■ **AIM OF THE EXERCISE**
Which of the lines below mention the word "right"? Pull each one out.

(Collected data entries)
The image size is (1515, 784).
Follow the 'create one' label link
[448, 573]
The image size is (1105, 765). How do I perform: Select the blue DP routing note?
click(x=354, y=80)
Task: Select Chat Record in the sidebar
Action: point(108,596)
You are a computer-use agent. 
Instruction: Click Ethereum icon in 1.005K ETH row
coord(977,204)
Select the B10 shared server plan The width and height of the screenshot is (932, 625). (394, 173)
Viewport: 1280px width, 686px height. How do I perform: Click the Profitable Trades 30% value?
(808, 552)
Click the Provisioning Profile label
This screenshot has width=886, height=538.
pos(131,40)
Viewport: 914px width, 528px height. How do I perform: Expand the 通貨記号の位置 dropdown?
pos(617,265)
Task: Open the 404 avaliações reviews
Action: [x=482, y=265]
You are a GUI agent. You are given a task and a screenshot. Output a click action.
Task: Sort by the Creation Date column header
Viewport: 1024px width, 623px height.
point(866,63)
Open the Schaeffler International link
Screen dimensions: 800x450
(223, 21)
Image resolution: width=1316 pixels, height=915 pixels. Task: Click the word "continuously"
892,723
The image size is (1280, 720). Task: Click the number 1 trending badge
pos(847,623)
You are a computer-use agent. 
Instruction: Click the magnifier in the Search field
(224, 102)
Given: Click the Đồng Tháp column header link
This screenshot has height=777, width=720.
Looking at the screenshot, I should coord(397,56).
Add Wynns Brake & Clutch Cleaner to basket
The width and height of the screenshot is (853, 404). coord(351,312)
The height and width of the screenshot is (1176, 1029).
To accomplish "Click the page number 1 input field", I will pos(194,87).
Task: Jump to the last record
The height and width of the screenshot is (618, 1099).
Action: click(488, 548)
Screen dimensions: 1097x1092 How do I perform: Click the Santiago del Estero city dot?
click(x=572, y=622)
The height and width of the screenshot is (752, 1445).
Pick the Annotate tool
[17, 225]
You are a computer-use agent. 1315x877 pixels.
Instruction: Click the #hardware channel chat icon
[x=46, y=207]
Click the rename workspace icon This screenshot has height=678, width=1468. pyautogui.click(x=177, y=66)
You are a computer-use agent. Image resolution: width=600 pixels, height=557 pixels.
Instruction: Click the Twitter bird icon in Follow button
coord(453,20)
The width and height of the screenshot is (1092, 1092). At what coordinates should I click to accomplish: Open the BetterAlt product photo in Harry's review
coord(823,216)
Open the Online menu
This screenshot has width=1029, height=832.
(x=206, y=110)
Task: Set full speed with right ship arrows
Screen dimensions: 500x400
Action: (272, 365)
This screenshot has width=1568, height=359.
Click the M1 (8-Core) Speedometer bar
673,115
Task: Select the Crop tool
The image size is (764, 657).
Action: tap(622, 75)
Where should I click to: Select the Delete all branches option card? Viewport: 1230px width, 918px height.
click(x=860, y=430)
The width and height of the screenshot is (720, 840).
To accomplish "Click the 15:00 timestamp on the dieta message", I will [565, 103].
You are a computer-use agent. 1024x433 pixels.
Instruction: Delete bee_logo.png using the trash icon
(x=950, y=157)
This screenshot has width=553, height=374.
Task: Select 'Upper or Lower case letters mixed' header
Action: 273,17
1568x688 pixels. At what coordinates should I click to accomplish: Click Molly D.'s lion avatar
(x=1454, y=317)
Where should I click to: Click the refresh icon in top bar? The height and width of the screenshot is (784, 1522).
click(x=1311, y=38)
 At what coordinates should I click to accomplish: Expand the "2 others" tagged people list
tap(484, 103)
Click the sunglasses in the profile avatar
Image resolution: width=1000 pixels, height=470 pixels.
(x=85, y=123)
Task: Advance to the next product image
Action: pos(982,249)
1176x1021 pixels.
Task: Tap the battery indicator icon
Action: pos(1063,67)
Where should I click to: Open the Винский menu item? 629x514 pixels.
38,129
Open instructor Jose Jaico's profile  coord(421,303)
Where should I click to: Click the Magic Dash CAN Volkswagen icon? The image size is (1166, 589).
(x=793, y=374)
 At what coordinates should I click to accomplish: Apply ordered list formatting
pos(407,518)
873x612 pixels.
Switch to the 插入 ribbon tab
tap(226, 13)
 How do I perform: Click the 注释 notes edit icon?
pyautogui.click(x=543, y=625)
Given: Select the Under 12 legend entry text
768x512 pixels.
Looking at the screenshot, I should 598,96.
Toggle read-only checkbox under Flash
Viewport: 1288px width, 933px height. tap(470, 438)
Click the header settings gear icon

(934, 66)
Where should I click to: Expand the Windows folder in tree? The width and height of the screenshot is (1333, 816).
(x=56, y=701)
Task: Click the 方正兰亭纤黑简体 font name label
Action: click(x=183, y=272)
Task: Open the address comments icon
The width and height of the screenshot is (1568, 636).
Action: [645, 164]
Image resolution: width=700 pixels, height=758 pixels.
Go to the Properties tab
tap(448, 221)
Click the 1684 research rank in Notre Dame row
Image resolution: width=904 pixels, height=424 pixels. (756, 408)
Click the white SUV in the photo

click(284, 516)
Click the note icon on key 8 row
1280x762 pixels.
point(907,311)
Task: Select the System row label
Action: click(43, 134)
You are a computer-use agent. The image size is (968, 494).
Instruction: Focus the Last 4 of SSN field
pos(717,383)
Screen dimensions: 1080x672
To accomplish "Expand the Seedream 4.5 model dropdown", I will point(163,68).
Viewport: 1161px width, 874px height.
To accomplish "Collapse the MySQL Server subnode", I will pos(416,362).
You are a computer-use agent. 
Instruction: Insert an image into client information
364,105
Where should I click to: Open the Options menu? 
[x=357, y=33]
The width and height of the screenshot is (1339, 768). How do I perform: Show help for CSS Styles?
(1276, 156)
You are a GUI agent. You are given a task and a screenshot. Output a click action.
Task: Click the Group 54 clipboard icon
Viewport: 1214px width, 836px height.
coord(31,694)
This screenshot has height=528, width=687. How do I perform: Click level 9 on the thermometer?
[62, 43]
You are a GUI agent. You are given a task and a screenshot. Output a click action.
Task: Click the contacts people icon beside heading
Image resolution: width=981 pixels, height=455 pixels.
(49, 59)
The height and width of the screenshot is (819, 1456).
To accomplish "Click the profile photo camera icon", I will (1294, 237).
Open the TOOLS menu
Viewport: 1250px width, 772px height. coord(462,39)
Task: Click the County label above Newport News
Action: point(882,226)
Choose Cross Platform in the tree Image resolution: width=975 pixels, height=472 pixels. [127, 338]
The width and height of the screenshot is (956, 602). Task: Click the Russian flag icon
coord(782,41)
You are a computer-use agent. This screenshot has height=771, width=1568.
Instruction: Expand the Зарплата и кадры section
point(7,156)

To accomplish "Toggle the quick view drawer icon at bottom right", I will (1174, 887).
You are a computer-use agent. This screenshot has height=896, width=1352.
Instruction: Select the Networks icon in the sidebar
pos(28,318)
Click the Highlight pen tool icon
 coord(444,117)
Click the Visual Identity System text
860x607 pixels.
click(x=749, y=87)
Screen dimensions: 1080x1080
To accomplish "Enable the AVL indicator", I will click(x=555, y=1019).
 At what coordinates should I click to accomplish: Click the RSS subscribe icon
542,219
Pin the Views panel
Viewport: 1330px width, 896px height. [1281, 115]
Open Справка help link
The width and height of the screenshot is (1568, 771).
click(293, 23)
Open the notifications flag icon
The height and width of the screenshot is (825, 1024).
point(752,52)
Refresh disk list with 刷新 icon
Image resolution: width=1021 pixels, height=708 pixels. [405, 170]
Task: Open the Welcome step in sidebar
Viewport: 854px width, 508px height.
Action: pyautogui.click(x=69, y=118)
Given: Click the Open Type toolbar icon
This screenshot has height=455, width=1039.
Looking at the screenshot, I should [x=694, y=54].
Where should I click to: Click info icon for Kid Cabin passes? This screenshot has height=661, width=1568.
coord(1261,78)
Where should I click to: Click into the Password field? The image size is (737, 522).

■ **YOUR RESPONSE**
Task: Set full speed with right ship arrows
To accomplish "Toggle the quick view drawer icon at bottom right", I will (1174, 887).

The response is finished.